- TEXT SECTION
.....

Short Death Stories: Becoming a Celebrant
What job would you do if you could do anything else?
A softer, more melancholic space—because by looking at death, I believe we experience life more vividly. Elegy and obituary, beautiful words both, language for the abyss.
At a funeral last year for a baby, the Celebrant gave us something beautiful. A story and shape to the shapeless and terrible. Grief in its dark-feathered form, for a moment, took flight and those of us in the room with the broken mother and father were gifted some language and advice to offer support.
To know better how to love.
My quiet obsession with the stories of our lives and how we hold those in death has grown. I read the obituaries and store away glimpses of lives lived like I’m a magpie. Holding them, like I’m holding this story I heard this week from
. Hemingway was in two plane crashes, on two consecutive days. In the second, Hemingway and his fourth wife plunged into the crocodile infested Nile. His death was widely reported.So, Hemingway read his obituary notices, those that slipped to print as described in The New Yorker in the February 6th, 1954 edition.

.....

- WORK ITEM
Reproduce the stretch of the piece on becoming a celebrant from "Short Death Stories: Becoming" through "for the abyss.".

- PROVIDED MATERIAL
.....

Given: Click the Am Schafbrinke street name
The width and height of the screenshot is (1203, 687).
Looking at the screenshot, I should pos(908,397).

.....

- RESPONSE TO THE TASK
Short Death Stories: Becoming a Celebrant
What job would you do if you could do anything else?
A softer, more melancholic space—because by looking at death, I believe we experience life more vividly. Elegy and obituary, beautiful words both, language for the abyss.